At my DL my really powerful recurve will throw 7.1gpp arrows 215fps....9.7gpp arrows 198fps...12.5gpp arrows 180fps...13.8gpp at 168fps and lastly?...16.8gpp at 158fps.

I never shoot the 7.1gpp/215fps arrows and I only shoot the 9.7gpp/198fps arrows in long distance competition such as 60yd/50yd/40yd 900rds.

The 12.5gpp/180fps are my 3D arrows cause it seems I can wrap my head around 180fps arrows pretty good for unknown distance events where any faster than that?...and not so much.

If I ever do go hunting again it will be with the 16.8gpp/158fps arrows but I have little need (or use) for speed.


----------



## JParanee (Oct 13, 2009)

I agree with Jinks 

For me I shoot big heavy bodied animals at bad angles 

I like fairly heavy arrows 

The bows I choose give me the added juice I want and I can even go lighter than I did in years past and get the same type of performance I was getting with bows 20%+/- heavier 

I know I can shoot a 50 pound bow better than a 60 pound bow most days and I ain’t getting any younger 

With that said I know you can get adequate penetration with light Well tuned rigs but I like have the power to take hard angles and get arrows out the other side 

This arrow was buried and only the opposing shoulder stopped it 

I would of liked it to come through  



The deer I’m holding here was shot with an old Fedora 560 on a deer drive and I shot him through the shoulder. The bow was 65 pounds and was fast for its time 

So it ain’t about speed for me it’s about when things go wrong


----------



## Chris Hill (Aug 26, 2005)

Joe, if you want your arrow to poke out the other side shoot smaller deer


----------



## JParanee (Oct 13, 2009)

Funny Buddy 

As you know when they are broadside and ya poke um through the ribs anything goes through 

It’s when the angles and the bones get in the way there is problems


----------



## Bill 2311 (Jun 24, 2005)

To me, speed shows the potential of a bow. I like a bow that can throw a +/- 10 gpp arrow as fast as possible. I can get more speed by going lighter but I think that I am now cutting into penetration via momentum. Some folks couldn't care less what their bows shoot so far as arrow speed. Others seem to chase the last few fps.
Each of us must find our own happy median of speed vs arrow weight


----------



## Ernie80 (Nov 15, 2014)

Hi

The Bearpaw test are so exaggerated that it hurts. ROFL

Greets
Ernie


----------



## dobbs_869 (Feb 16, 2018)

Seconded on anything Pete Ward does, great reviews, lots of information. Very accurate! 

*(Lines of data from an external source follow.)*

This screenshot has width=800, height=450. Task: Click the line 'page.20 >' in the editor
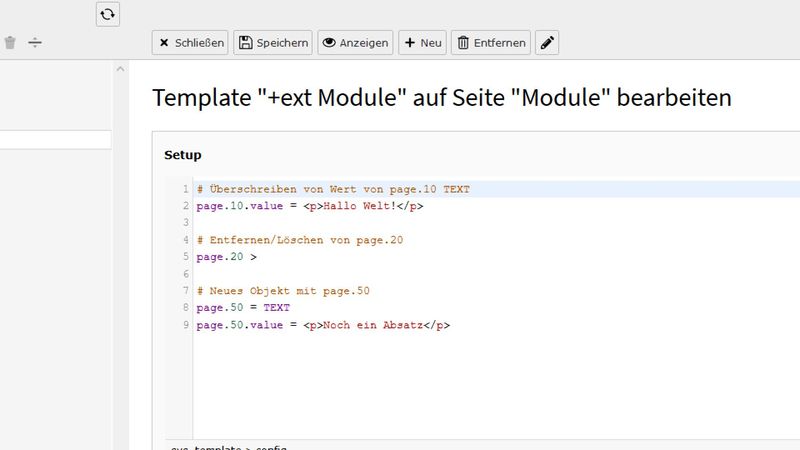[226, 257]
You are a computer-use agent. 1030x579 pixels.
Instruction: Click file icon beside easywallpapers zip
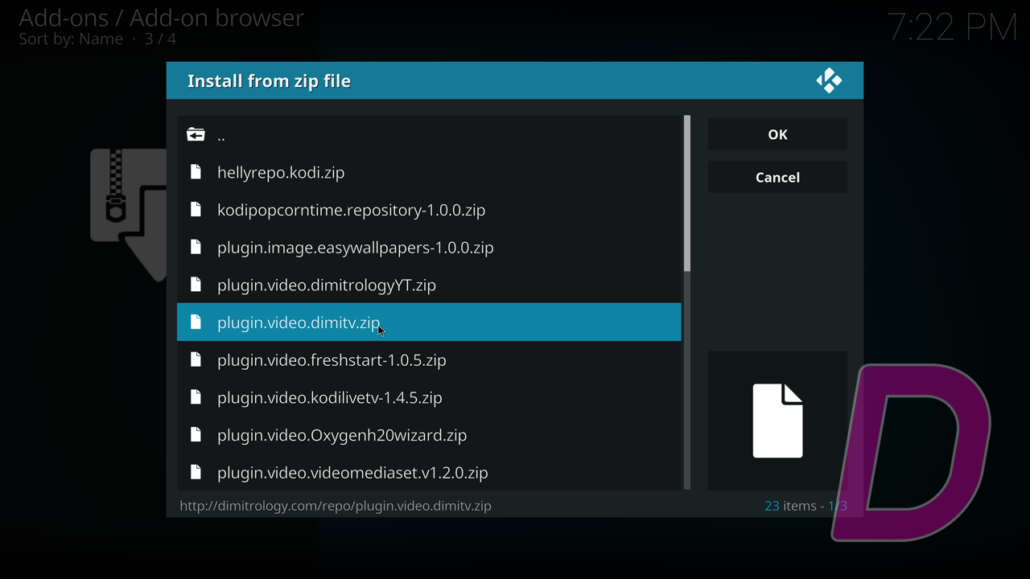196,247
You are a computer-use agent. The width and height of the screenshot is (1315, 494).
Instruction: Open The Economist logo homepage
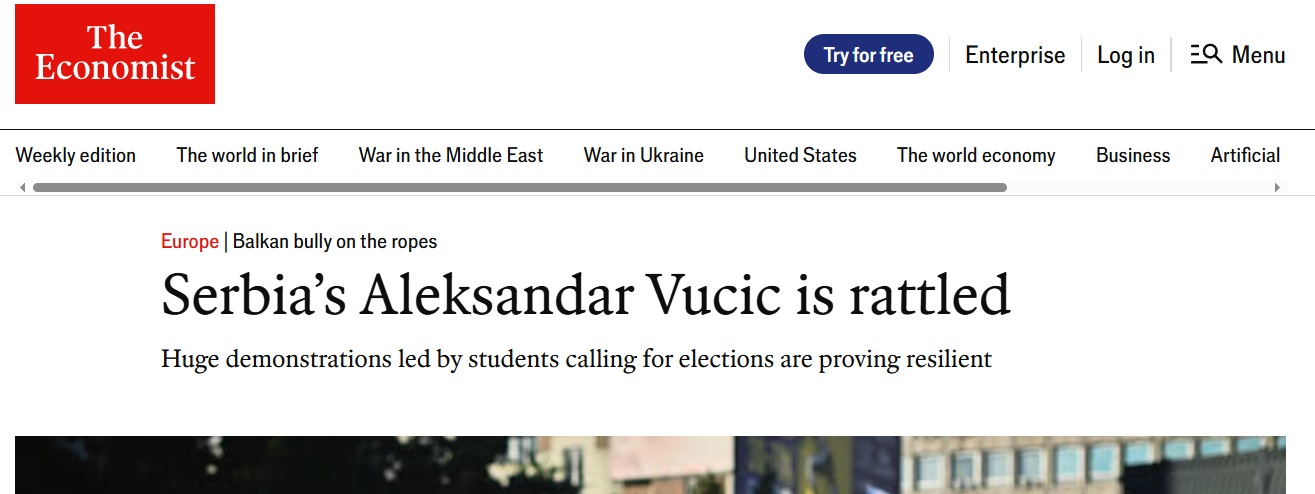[x=115, y=54]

Sent from my iPhone using Tapatalk


----------



## JINKSTER (Mar 19, 2011)

Ernie80 said:


> Hi
> 
> The Bearpaw test are so exaggerated that it hurts. ROFL
> 
> ...


They must have been using the metric system.


----------



## MAT (May 27, 2003)

The real difference between a fast recurve and the fastest recurve at hunting arrow weights is at most 10 fps. That maybe 5% additional speed it's going to matter past 25 yards where hunting weight arrows start to drop significantly. The additional energy is good but the SR have other issues, like accuracy and noise. Just like wheelie bows it's good to give up a bit of ultimate speed to have a quiet and accurate bow. Also if you have a longer draw length you are already at a speed/performance advantage. 

I've killed 2 bull caribou, 3 hogs and a few large whitetails shooting 50# at 26" draw with complete penetration every time (except for one front shoulder hit). This is with bows by Palmer, ILF limbs by Tradtech and Uukha. My fastest setup is 180 fps with a 515 grn high FOC arrow with my Uukha UX100 evo2 curve limbs, which are a bit more recurve but not a full on SR. 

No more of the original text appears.